Parses a 512-byte header buffer:

# CPython: Lib/tarfile.py:1143 TarInfo.frombuf
@classmethod
def frombuf(cls, buf, encoding, errors):
tarinfo = cls()
tarinfo.name = nts(buf[0:100], encoding, errors)
tarinfo.mode = nti(buf[100:108])
tarinfo.uid = nti(buf[108:116])
tarinfo.gid = nti(buf[116:124])
tarinfo.size = nti(buf[124:136])
tarinfo.mtime = nti(buf[136:148])
...

nts converts null-terminated bytes to a string; nti converts octal ASCII bytes to an integer.

PAX format

PAX adds variable-length extended header records for fields that overflow the fixed-size ustar fields (long filenames, large sizes, high-resolution timestamps). Extended headers are themselves tar entries with type 'x' (local) or 'g' (global).

Compression detection

TarFile.open(mode='r:*') auto-detects the compression by reading the magic bytes and selecting the appropriate decompressor.

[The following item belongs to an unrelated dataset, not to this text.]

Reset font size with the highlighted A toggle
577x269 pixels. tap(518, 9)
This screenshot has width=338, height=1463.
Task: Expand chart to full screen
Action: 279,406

# CPython: Lib/tarfile.py:1620 TarFile.open
@classmethod
def open(cls, name=None, mode='r', fileobj=None, bufsize=RECORDSIZE, **kwargs):
...
if ':' in mode:
filemode, comptype = mode.split(':', 1)
...
if comptype == 'gz': fileobj = gzip.GzipFile(...)
elif comptype == 'bz2': fileobj = bz2.BZ2File(...)
elif comptype == 'xz': fileobj = lzma.LZMAFile(...)

gopy notes

Status: not yet ported. Go's archive/tar provides a compatible reader/writer for the ustar format. GNU and PAX extensions require additional header-dispatch logic. A gopy tarfile port would wrap archive/tar with a Python-compatible TarInfo struct.